Nowadays MCORT is able to react to almost all traffic problems, including easing congestion by synchronization of the traffic lights[12]. “On the ground” Moscow ITS includes[13]:
– >10K units of public transport equipped with GLONASS/GPS and integrated to common public transport management systems;
– >2K connected streetlights for optimization and real time management to change traffic flows;
– >6K traffic flow detectors and >2K cameras for visual controlling of the roads;
– >157 information displays with road arrows to inform drivers about new routes, traffic flows, upcoming weather conditions, etc.;
– >800 complexes of photo-video recording of traffic offenses with followed imposition of fines through web-services;
– >Advanced parking management system covering about 100K parking places with information displays to inform drivers about remaining places.

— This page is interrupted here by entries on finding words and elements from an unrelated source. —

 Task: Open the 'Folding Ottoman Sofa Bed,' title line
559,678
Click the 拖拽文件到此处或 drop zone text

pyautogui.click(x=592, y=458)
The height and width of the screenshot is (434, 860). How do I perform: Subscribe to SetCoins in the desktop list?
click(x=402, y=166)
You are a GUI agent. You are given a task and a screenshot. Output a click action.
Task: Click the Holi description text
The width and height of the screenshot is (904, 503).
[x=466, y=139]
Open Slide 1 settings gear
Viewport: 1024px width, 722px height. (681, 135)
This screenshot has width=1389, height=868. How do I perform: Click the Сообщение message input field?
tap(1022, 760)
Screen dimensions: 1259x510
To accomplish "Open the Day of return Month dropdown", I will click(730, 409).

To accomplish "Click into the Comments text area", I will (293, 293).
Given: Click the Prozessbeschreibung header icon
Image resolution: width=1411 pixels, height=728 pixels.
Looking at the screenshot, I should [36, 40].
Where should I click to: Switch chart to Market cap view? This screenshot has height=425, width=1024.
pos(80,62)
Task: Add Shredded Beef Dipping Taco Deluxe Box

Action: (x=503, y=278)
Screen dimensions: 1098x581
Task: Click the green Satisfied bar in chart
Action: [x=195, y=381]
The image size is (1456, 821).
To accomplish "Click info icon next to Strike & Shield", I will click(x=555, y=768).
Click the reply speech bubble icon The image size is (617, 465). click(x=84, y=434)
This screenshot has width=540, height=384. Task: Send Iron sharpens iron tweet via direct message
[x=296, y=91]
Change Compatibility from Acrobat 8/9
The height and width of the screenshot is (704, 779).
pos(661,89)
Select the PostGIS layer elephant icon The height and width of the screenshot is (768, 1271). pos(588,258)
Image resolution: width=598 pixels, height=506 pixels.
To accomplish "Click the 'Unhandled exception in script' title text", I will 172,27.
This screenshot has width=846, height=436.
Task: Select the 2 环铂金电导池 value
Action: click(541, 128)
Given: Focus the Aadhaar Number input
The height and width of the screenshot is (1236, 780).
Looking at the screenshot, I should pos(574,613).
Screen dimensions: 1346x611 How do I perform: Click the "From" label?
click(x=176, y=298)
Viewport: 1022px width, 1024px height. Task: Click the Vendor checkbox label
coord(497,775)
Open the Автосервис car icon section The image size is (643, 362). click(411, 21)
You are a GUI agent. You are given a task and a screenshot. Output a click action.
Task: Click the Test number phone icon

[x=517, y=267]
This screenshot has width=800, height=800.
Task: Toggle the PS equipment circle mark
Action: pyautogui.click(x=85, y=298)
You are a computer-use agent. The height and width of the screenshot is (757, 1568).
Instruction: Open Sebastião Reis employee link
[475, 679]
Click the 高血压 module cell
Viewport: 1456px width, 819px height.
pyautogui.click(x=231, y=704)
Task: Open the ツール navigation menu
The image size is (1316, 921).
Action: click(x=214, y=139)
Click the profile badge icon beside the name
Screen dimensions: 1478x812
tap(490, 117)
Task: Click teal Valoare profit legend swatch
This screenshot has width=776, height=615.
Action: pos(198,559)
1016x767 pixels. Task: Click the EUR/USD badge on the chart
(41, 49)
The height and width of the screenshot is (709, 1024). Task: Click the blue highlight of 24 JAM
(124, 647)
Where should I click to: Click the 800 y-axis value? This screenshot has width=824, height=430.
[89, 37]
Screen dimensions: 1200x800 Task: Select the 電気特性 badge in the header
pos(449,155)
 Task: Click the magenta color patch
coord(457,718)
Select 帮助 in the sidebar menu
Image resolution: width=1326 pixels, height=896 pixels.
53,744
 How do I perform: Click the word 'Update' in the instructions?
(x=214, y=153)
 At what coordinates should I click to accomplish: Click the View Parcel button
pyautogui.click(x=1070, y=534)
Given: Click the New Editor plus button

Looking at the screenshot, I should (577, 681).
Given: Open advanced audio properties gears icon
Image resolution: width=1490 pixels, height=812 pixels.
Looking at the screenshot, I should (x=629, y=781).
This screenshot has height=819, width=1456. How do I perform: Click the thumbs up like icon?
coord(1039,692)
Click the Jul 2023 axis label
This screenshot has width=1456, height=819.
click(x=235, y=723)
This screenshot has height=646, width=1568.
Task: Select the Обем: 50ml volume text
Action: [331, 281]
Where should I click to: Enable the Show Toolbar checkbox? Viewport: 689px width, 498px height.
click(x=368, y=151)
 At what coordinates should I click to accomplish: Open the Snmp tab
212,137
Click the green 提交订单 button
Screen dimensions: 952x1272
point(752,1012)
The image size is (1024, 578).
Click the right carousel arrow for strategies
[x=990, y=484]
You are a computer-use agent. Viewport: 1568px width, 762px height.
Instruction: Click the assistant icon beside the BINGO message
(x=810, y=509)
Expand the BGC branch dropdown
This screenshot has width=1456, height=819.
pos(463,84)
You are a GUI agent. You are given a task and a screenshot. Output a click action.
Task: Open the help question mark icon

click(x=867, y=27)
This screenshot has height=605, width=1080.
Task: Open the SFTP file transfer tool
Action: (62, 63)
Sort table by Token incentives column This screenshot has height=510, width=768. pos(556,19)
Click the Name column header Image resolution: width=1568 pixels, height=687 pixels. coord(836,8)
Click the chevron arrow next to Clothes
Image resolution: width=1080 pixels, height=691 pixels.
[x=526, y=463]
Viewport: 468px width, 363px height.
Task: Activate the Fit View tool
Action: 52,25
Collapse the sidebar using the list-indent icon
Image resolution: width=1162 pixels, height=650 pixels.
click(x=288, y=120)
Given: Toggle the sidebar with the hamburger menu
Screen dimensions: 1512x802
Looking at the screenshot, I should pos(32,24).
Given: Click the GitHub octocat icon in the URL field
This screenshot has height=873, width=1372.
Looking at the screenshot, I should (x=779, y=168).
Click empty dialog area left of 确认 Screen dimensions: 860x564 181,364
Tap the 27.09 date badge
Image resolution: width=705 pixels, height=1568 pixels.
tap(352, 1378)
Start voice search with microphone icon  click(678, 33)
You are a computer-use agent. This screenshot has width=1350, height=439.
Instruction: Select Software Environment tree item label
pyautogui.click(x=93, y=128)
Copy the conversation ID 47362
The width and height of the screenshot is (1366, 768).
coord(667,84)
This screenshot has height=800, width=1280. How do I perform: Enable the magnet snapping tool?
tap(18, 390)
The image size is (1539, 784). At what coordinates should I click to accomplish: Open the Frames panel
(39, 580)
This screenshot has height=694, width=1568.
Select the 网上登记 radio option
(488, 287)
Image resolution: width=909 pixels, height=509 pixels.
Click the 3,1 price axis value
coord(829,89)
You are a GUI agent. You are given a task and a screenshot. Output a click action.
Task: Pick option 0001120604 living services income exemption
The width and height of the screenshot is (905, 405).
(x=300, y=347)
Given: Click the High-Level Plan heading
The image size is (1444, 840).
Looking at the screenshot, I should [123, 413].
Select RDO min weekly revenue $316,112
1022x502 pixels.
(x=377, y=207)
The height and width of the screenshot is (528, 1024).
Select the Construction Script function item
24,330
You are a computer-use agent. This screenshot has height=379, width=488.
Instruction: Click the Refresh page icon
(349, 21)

The MCORT situation center is a cornerstone of Moscow ITS. It has comprehensive abilities to analyze information from all subsystems on a basis of Big Data. At center there were about 50 employees on the first stage with a goal of providing 24/7 work for 255 people[14]. To simplify the process of managing the city’s transport system in real time the static transport model was created. It allows the prediction of situations, taking into account various options for change on the roads due to weather, blocking some streets or intersections, commissioning of new roads, etc.

The other transport model is a dynamic one. It means that this model is alive, reflecting the changes on the city roads in near real time. It analyses the data flows from the roads. Current transport situation map is available through mobile apps, city’s TV channels and on the official City Mayor site[15] (see the picture above).

Results by 2016

As a result of all these changes, the number of cars in central Moscow was reduced by 25% from 2012 whereas average traffic speed was increased by 12%[16]. Average waiting time of public transport in the city center has been reduced from 16 to 8 min and for taxis this figure fell by more than 4 times (!) from 30 min in 2010 to 7 min currently[17]. In May 2016 Moscow City became a Tomtom Traffic Index Parking award winner[18] when search time for a parking space was reduced by 65%. The resulting reduction of congestion had such a significant effect that  translated into a reduction in the TomTom Traffic Index. If in 2013, Moscow traffic was ranked as worst in the world then in the 2017 edition it has improved to 13th place (44 from 57%)[19]. Based on these achievements, in 2016 Moscow won an International Transport Award by International Transport Forum (ITF) for tackling traffic gridlock[20].

The changes in daily passenger traffic between 2010-2016, divided into different modes of transport


Even such dramatic improving efficiency in usage of the current and future transport infrastructure, will not help Moscow to solve all its traffic problems. So it requires an even more holistic approach to city planning with dramatic changes. City government simply has to change one city planning model to another – from a monocentric to polycentric model with the creation of several new business districts, dispersed throughout the city. A new wave of city transformation has to be based on the further development of public transport along with building of peripheral roads that connect radial ones. I could speculate that they understand this task and have already begun to work on such radical plan. But it will require, probably, decades, – we can’t shift citizens habits and an infrastructure at the click of a finger.


  1. Mobilizing Sustainable Transport for Development. High-level Advisory Group on Sustainable Transport, 2016.
  2. The World Bank Policy Research Working Paper No 1477. “Cities without land markets: location and land use in the socialist city” by Alain Bertaud & Bertrand Renaud. 1995.